Part B: Strings, Lists, Tuples, Loops, Conditionals, File I/O

As we will come to appreciate, a running Python program consists of objects. Even numbers are objects. Last time we worked with objects that were vectors. Python attaches many things to an object. The vector objects had component values, but the function length() was also attached, for example. Learning to use and design objects is a key part of using Python effectively. Here we'll talk about some natural kinds of object in Python. Soon we'll use these to build more complex objects of our own.

Sequence objects

Sequence objects are objects that contain elements which are referred to by indices. They include lists, arrays, text strings, and the like. The elements of any sequence object seq can be obtained by indexing: seq[0] or seq[1]. The indices start from 0; that is, seq[0] is the first element and seq[1] is the second.

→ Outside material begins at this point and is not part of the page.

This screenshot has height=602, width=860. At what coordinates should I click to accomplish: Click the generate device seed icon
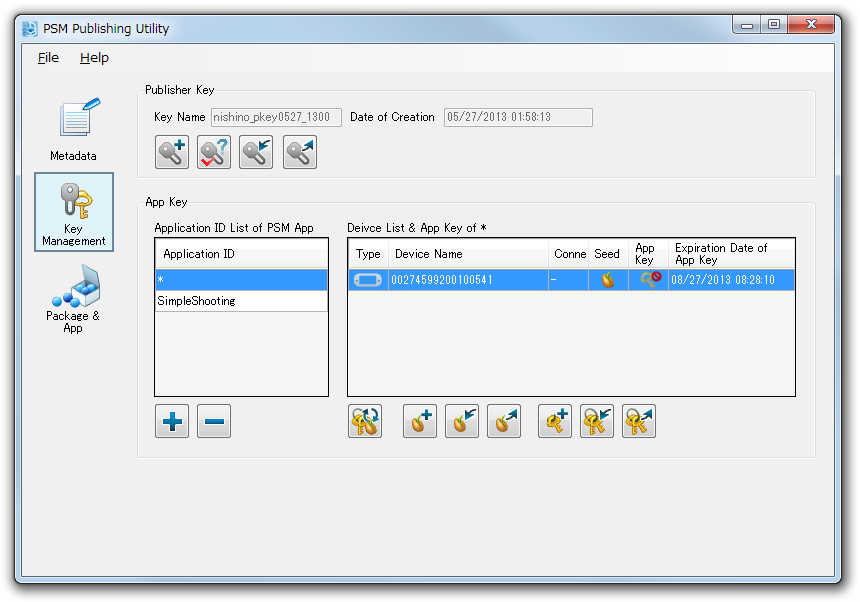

It is also possible to index from the end: seq[-1] is the last element of a sequence, seq[-2] the next-to-last, and so on.

Example:
In [38]: text = 'abc'

In [39]: print text[1]
b

In [40]: print text[-1]
c

Subsequences can be extracted by slicing: seq[0:5] is a subsequence containing the first five elements, numbered 0, 1, 2, 3, and 4, but not element number 5. Negative indices are allowed: seq[1:-1] strips off the first and last element of a sequence.

Example:
In [41]: text = 'A somewhat longer string.'

In [42]: print text[2:10]
somewhat

In [43]: print text[-7:-1]
string
Question: Why is there no period '.' in the output?

The length of a sequence can be determined by len(seq).
In [44]: print len(text)
25

Lists

Lists are sequences that can contain arbitrary objects—such as, numbers, strings, vectors, and even other lists:
In [17]: some_prime_numbers = [2, 3, 5, 7, 11, 13]

In [18]: names = ['Smith', 'Jones']

Lists are delimited by square brackets.

Example:
In [19]: a_mixed_list = [3, [2, 'b'], array([1, 1, 0]) ]
We got an error! Remembering the first tutorial, we load in
from numpy import array
Now it works:
In [20]: a_mixed_list = [3, [2, 'b'], array([1, 1, 0])
Question: There are two lists here. Where are they?

Answer: a_mixed_list and [2, 'b'] are lists, while array([1, 1, 0]) is a numpy array.
In [20]: print array([1,1,0])
[1 1 0]
No commas separate the components—a hint that it is not a Python list. Nonetheless, it is still indexable like a list.

Let's experiment:
In [21]: print a_mixed_list[1]
[2, 'b']

In [22]: print a_mixed_list[1][1]
b

In [23]: print a_mixed_list[2]   
[1.0, 1.0, 0.0]

In [24]: print a_mixed_list[2][1]
1

So we can combine indexing, if the object retrieved is also a list.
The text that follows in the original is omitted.